Словно предсказывает, кого сожгут сегодня.
Стая птиц срывается с северной башни собора и рассеивается по небу. Облака плывут быстро, точно тоже торопятся не пропустить зрелище. Горожане уже собрались; солнце висит в небе, свет его играет на перстне и на блюде с остатками пирога. Его святейшество делает знак, блюдо с солнечным светом уносят в сероватый сумрак.
Ту, которую сегодня сожгут, зовут Мерга Бин.
Та, которую сегодня сожгут, была дважды замужем, оба мужа скончались, она унаследовала их состояние. Это – первая улика.
Удар колокола.
Та, которую сегодня сожгут, в нынешнем, третьем по счету браке четырнадцать лет не имела детей. Ныне же она беременна, а ей сорок два года. Это вторая улика.
Новый удар колокола.
Для своих сорока двух лет она красива, неприятно моложава; откуда взялась эта красота? Вот и третья улика. Теперь, после полугода в башне, красота ее поблекла. Поблекла, но не исчезла.
«Мерга Бин!..»
Ее допрашивали, она всё отрицала. Поначалу все они отрицают, эти дамы с поволокой в глазах и серебряным голоском. Ее муж, вместо того чтобы смириться, все эти полгода строчил жалобы в Камеральный суд. «Ваши высокоблагородия, примите в милостивое внимание, что супруга моя непраздна и ожидает потомства». Безумец, подумал бы лучше, от кого она может при таких обстоятельствах быть непраздной. Впрочем, она сама во всем призналась. Даже пыток не потребовалось; просто показали ей инструменты и рассказали о действии каждого. Притворщица изобразила обморок. Ее подняли и облили холодной водой.
Мергу держали на псарне, с собаками.
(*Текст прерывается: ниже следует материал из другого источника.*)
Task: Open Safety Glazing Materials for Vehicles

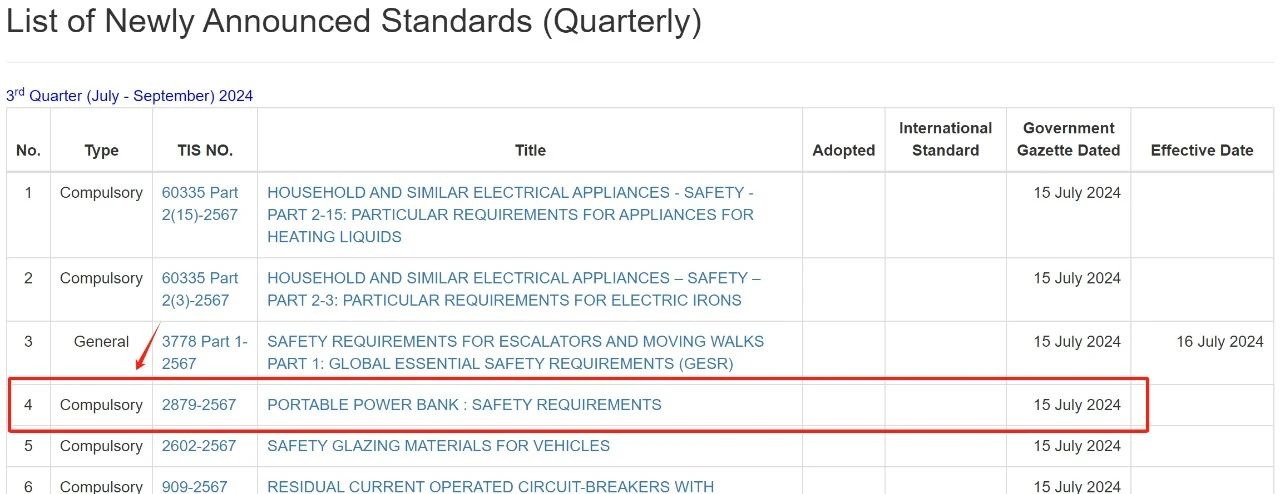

Она сидела там, забившись в угол, пузатая, поджав опухшие ноги и дрожа. Когда ее поднимали наверх, от нее несло псиной.
Когда его преосвященство вернулся в Фульду после изгнания, он первым делом решил очистить город от ведьм. Они так и сновали кругом! Не так опасны были последователи Лютера, из-за козней которых он был изгнан, как эти бабенки с поволокой в глазах, белыми шеями и ненасытностью в каждом телодвижении. Добрые немецкие мужья уже не удовлетворяли их пылающий аппетит; они отдавались нечистому, являвшемуся им то в виде длинноногого Эфиопа, то похотливого Турка, то ревнивого Мавра. Его преосвященство стал наблюдать детей, бегавших по улицам. Многие были смугловаты, с дикарской усмешкой на устах. Родня же и соседи ничего не видели; даже священники крестили их, не смущаясь их внешним видом; такова сила невежества.
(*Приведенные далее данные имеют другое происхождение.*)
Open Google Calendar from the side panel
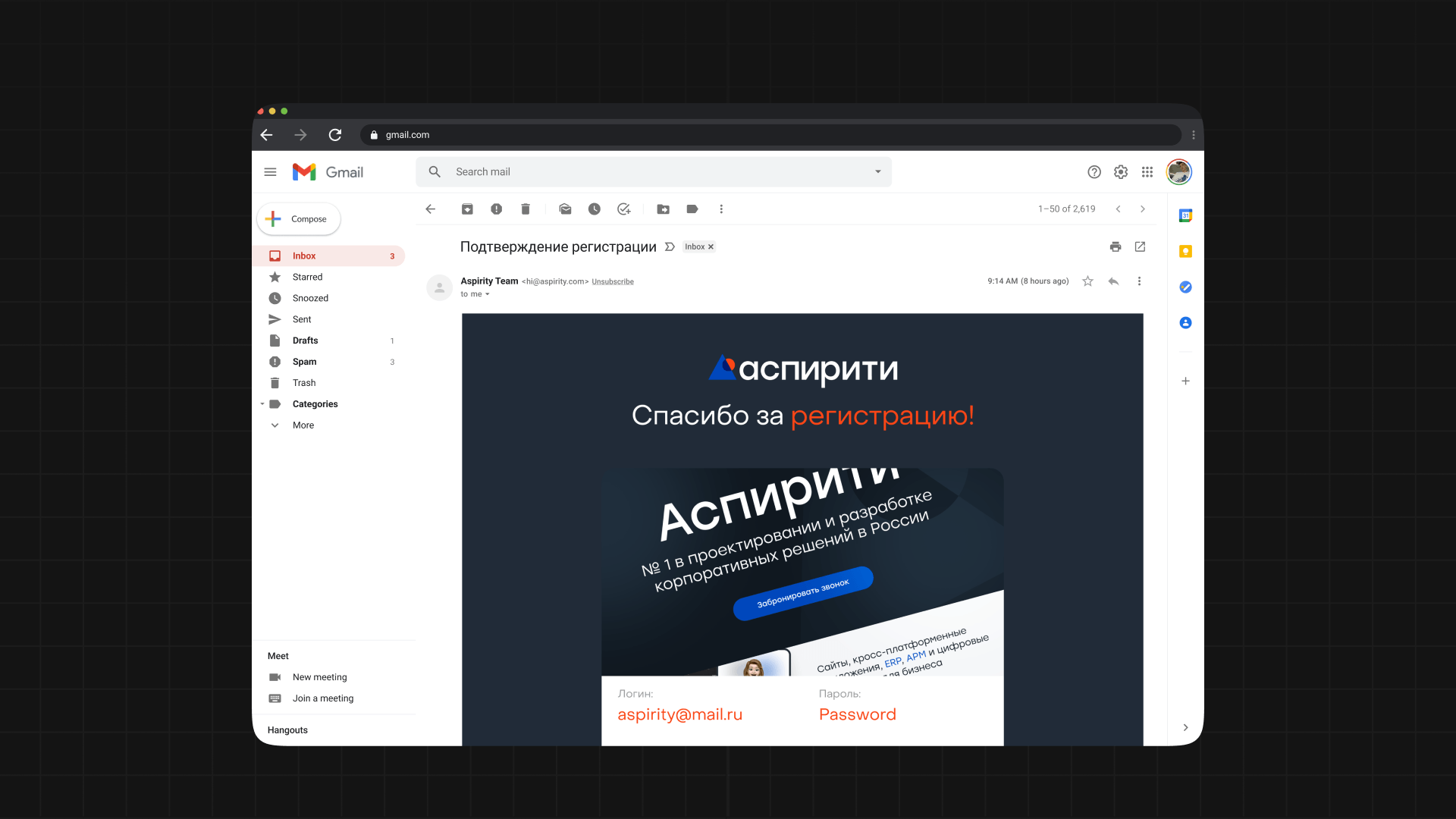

Что будет дальше с этими детьми? Они вырастут. Обладая, по известной причине, изощренным умом, они станут сочинять еретические трактаты, соблазнительные картины и возбуждающие мелодии.
С весны не проходит и недели, чтобы на площади не собиралась толпа и не вспыхивал огонь.
Его преосвященство опустил взгляд на белую скатерть и сложил ладони. Колокольный шум смолк. Птицы расселись по башням, готовясь к зрелищу. Площадь вдыхала и выдыхала тихим шумом. Князь-аббат не торопился: без него не начнут.